Re: [VOTE] Adopt ADBC database client connectivity specification

David Li Thu, 22 Sep 2022 11:38:05 -0700

I suppose the separator would have to be known to the client somehow (perhaps 
as metadata) - you'd have the same problem in the opposite direction if the 
result were a list right? You wouldn't be able to concatenate the parts 
together without knowing a safe separator to use.

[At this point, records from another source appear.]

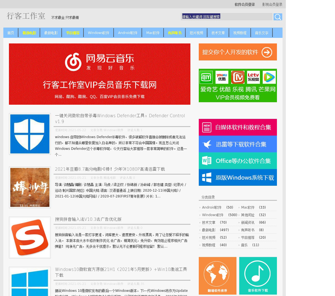This screenshot has height=296, width=335.
Task: Open the Sogou input method thumbnail
Action: pyautogui.click(x=30, y=238)
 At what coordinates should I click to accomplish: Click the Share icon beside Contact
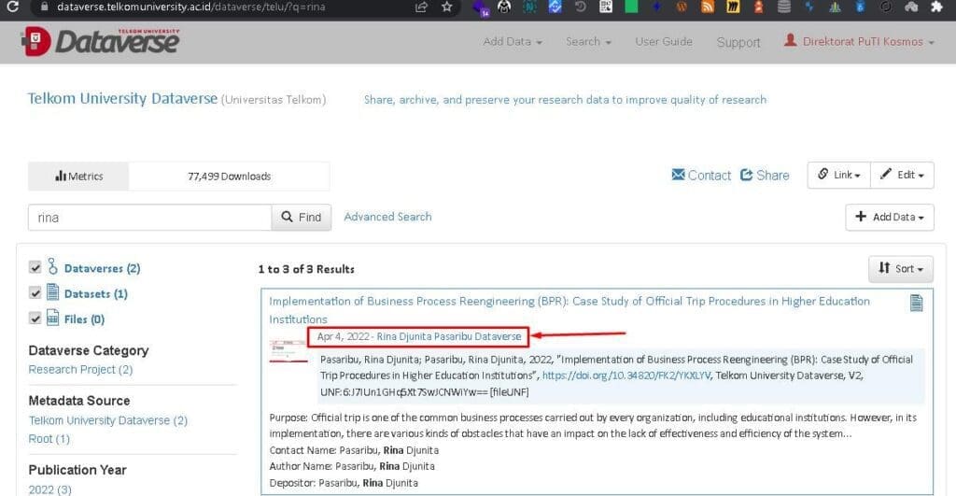coord(747,176)
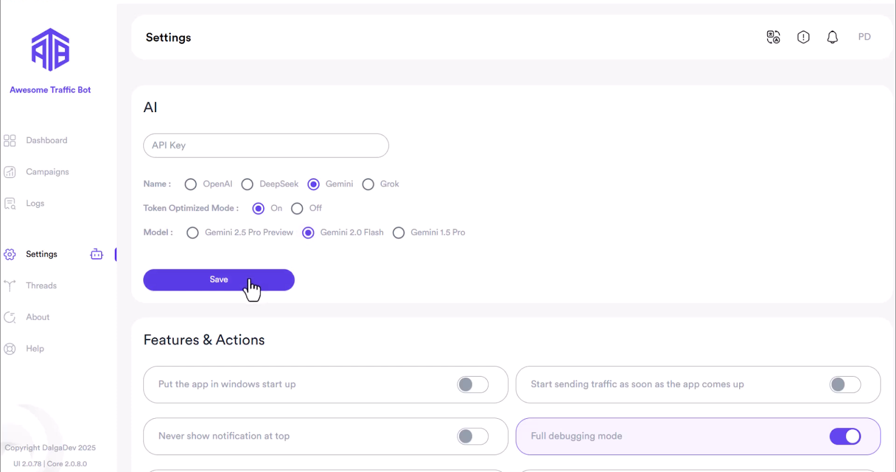Choose the Gemini 1.5 Pro model
Screen dimensions: 896x472
point(399,232)
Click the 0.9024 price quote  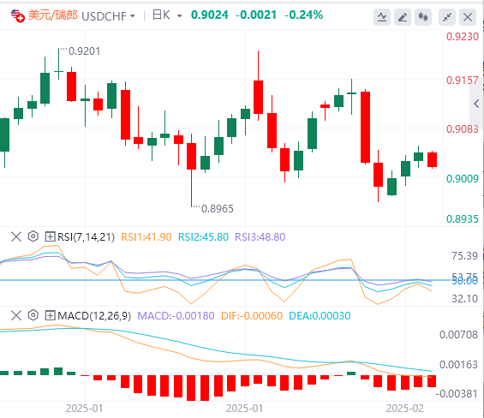coord(210,15)
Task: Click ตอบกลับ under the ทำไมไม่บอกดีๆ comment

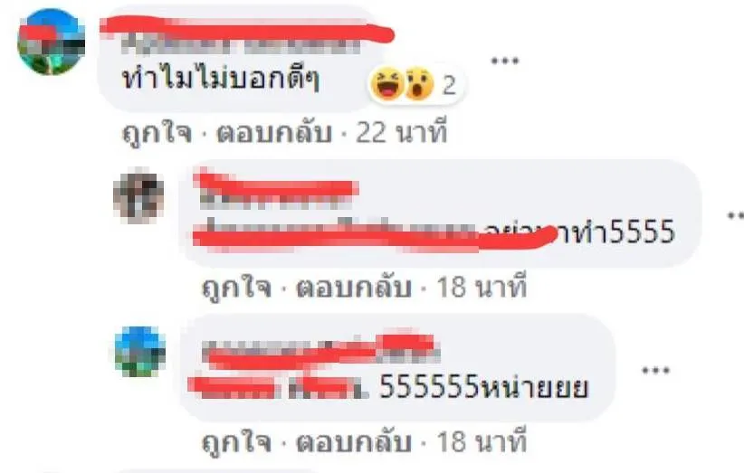Action: pos(273,133)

On Thu, Sep 22, 2022, at 14:23, Gavin Ray wrote:
> Wait, what happens if a datasource's spec allows dots as valid identifiers?
>
> On Thu, Sep 22, 2022 at 2:22 PM Gavin Ray <ray.gavi...@gmail.com> wrote:
>
>> Ah okay, yeah that's a reasonable angle too haha
>>
>>
>> On Thu, Sep 22, 2022 at 1:59 PM David Li <lidav...@apache.org> wrote:
>>
>>> Frankly it was from a "not drastically refactoring things" perspective :)
>>>
>>> At least for Arrow: list[utf8] is effectively a utf8 array with an extra
>>> array of offsets, so there's relatively little overhead. (In particular,
>>> there's not an extra allocation per array; there's just an overall
>>> allocation of a bitmap/offsets buffer.)
>>>
>>> On Thu, Sep 22, 2022, at 13:46, Gavin Ray wrote:
>>> > I suppose you're thinking from a memory/performance perspective right?

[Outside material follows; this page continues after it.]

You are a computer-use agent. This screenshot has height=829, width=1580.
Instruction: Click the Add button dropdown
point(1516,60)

>>> > Allocating a dot character is a lot better than allocating multiple
>>> arrays
>>> >
>>> > Yeah I don't see why not -- this could even be a library internal where
>>> the
>>> > fact that it's dotted is an implementation detail
>>> > Then in the Java implementation or whatnot, you can call
>>> > ".getFullyQualifiedTableName()" which will do the allocating parse to a
>>> > List<String> for you, or whatnot
>>> >
>>> > The array was mostly for convenience's sake (our API is JSON and not
>>> > particularly performance-oriented)
>>> >
>>> > On Thu, Sep 22, 2022 at 1:40 PM David Li <lidav...@apache.org> wrote:
>>> >
>>> >> Ah, interesting…
>>> >>
>>> >> A self-recursive schema wouldn't work in Arrow's schema system, so it'd
>>> >> have to be the latter solution. Or, would it work to have a dotted
>>> name in
>>> >> the schema name column? Would parsing that back out (for applications
>>> that
>>> >> want to work with the full hierarchy) be too much trouble?
>>> >>
>>> >> On Thu, Sep 22, 2022, at 13:14, Gavin Ray wrote:
>>> >> > Antoine, I can't comment on the Go code (not qualified) but to me,
>>> the
>>> >> > "verification" test
>>> >> > examples look like a mixture between JDBC and Java FlightSQL driver
>>> >> usage,
>>> >> > and seem solid.
>>> >> >
>>> >> > There was one reservation I had about the ability to handle
>>> datasource
>>> >> > namespacing that I brought up early on in the proposal discussions
>>> >> > (David responded to it but I got busy and forgot to reply again)
>>> >> >
>>> >> > If you have a datasource which provides possibly arbitrary levels of
>>> >> schema
>>> >> > namespace (something like Apache Calcite, for example)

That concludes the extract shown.